The below screenshot shows the remote help in action. The support staff has full control over the remote computer and provide further assistance.
After the issues are resolved, or at any time during the session, both the sharer or helper can end the session.
To end the session, select Leave in the upper-right corner of the remote help app. Upon the end of a session, the sharer is automatically signed out of their device as a security precaution to ensure all connections between the devices close.
Monitor Remote Help Sessions in Intune
You can monitor the use of remote help from within Microsoft Endpoint Manager (Intune).
- Sign in to the Microsoft Endpoint Manager admin center.
- Go to Tenant administration > Connectors and tokens > Remote help (preview).
- On the Monitor tab, you’ll see a count of active sessions and historical data about past sessions.
On the Remote help sessions tab, you’ll see the records of past sessions, including:
- Provider ID – The helper ID of each session.
- Recipient ID – The recipient ID of each session.
- Recipient First Name – First name of the recipient.
- Recipient Last Name – Last name of the recipient.
- Device Name – The hostname of the device.
- OS – Operating System Details of the Device.
- Session Start – The Time when the Remote Help Session Started.
- Session End – The Time when the Remote Help Session Ended.
Intune Remote Help App Log files for Troubleshooting
When you use the remote help app, the remote help logs data during installation and during remote help sessions can be of use when investigating issues with the app.
When you install the remote help app or uninstall it, the following two logs are created in the device user’s Temp folder.
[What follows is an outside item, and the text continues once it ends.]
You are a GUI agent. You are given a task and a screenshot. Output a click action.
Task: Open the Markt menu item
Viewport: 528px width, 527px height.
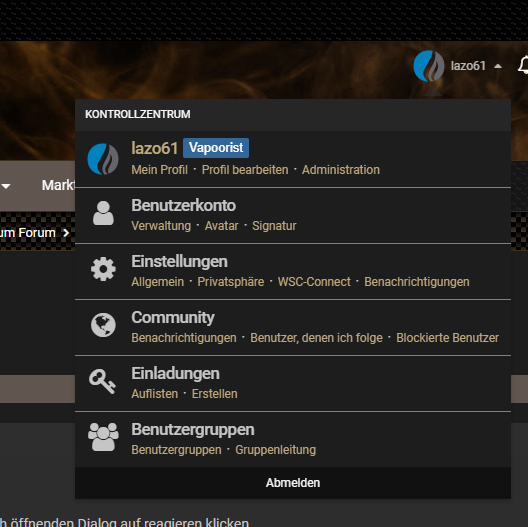pyautogui.click(x=58, y=185)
Every user account has the temp folder created in the following location – C:\Users\username\AppData\Local\Temp
The * in the log file name represents a date and time stamp of when the log was created.
The below two log files can be used for troubleshooting issues with Intune remote help app.
- Remote_help_QuickAssist_Win10_x64.msi.log
- Remote_help.log
Operational logs – During the use of Intune remote help app, operational details are logged in the Windows Event Viewer.
The path of operational logs for Intune remote help app is Event Viewer > Application and Services > Microsoft > Windows > RemoteHelp.